INDIA – The food regulator has drafted regulations for restaurants and eateries, requiring them to employ a food safety officer in order to obtain a licence.
The Food Safety & Standards Authority of India also made it mandatory for companies that sell food online to get separate licences under the Food Safety & Standards (Licensing and Registration of Food Business) Amendment Regulations, 2018.
Owners and vendors of food products sold on ecommerce platforms must display their licences or FSSAI registrations.
The ecommerce firms will have to ensure that food articles have a pending shelf life of 30% or 45 days before expiry at the time of delivery to consumers.
Such food products can be sampled at any point in the supply chain, the authority added.
While applying for a state or central licence, restaurants won’t have to submit blueprints or layout plans, names and lists of equipment and machinery, lists of food categories, copies of certificates obtained under Co-op Act, NOCs from manufacturers and recall plans.
“The revised condition prescribes that a Food Safety Display Board needs to be displayed at a prominent place in the premises and employment of at least one technical person or Food Safety Supervisor trained by Food Safety and Standards Authority of India in case of restaurant,” the regulator said.
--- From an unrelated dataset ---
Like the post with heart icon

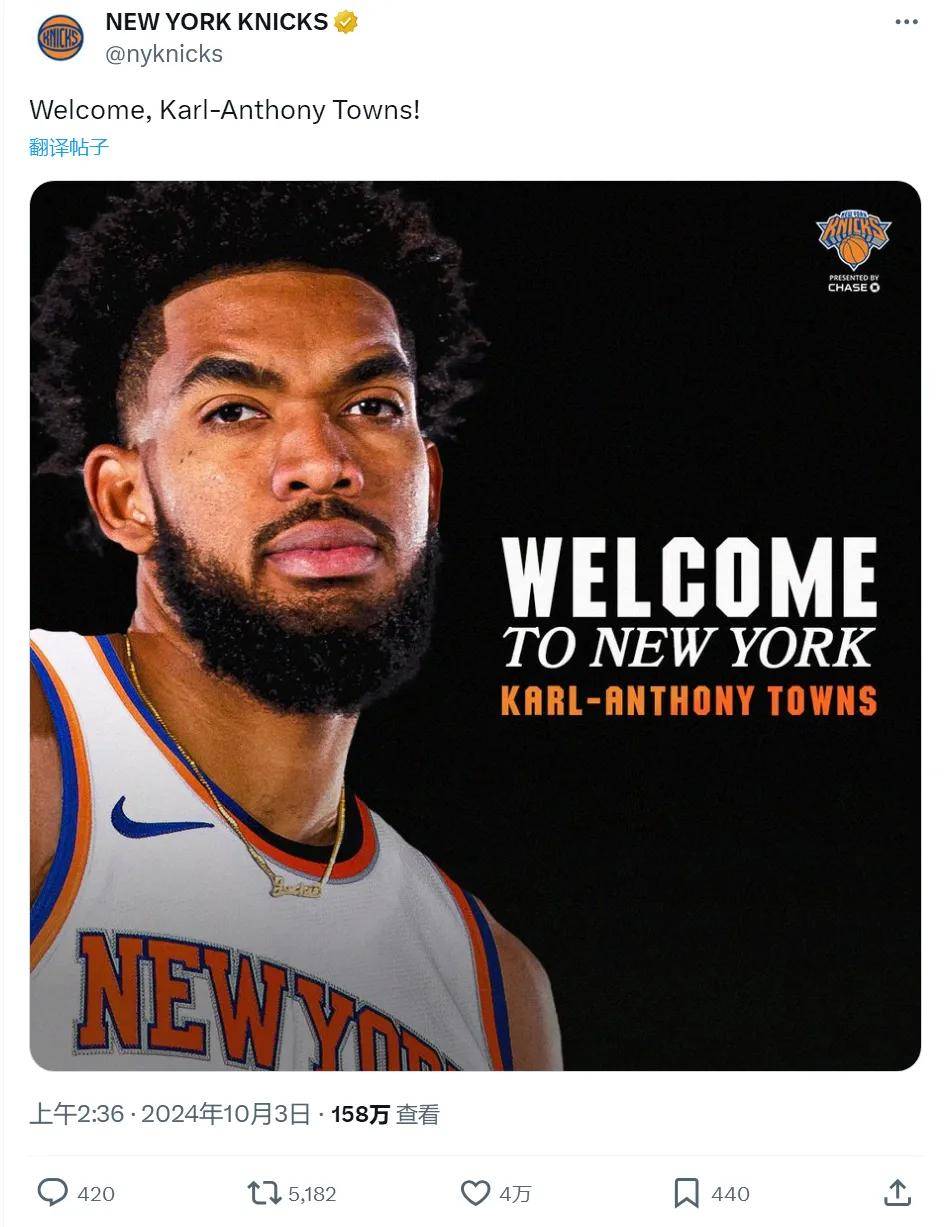[x=475, y=1192]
“Safety and standards are paramount in running any business which has food for human consumption,” said Rahul Singh, president of the National Restaurant Association of India.
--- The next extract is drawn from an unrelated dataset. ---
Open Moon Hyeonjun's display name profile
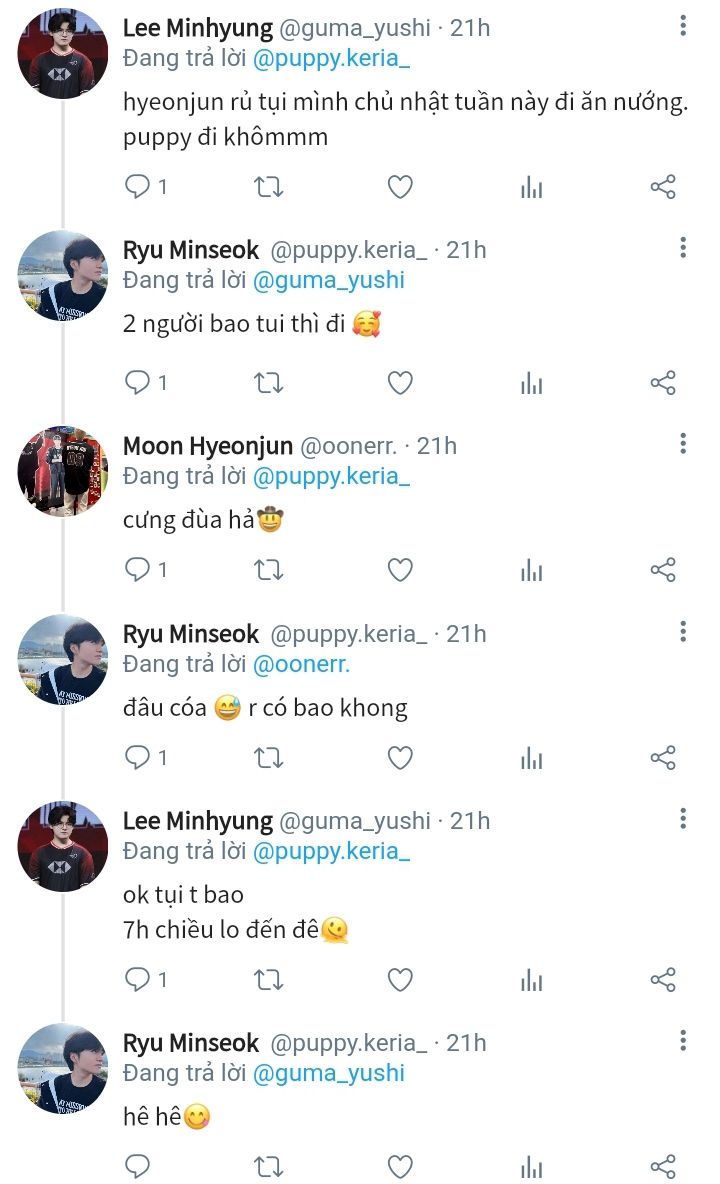point(208,446)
“The NRAI welcomes such initiatives as restaurants need to dedicate their resources towards food safety to successful execute measures and develop a culture within their premises to stay committed towards customer safety.”
The draft regulations are being notified and the final regulations will be enforced subsequently.
“All food companies will have to follow these revised regulations with immediate effect and the enforcement of these regulations will commence only after the final regulations are notified in the Gazette of India,” FSSAI said.
The regulator simplified rules for slaughter houses, making minimum sanitary and hygienic requirements mandatory because the earlier requirements were not compatible with the operation of small slaughter houses.
Rules have been laid down for catering companies, including those that provide services at eating houses, canteens at schools, colleges and other institutions, religious places, trains and flights, hospitals and events.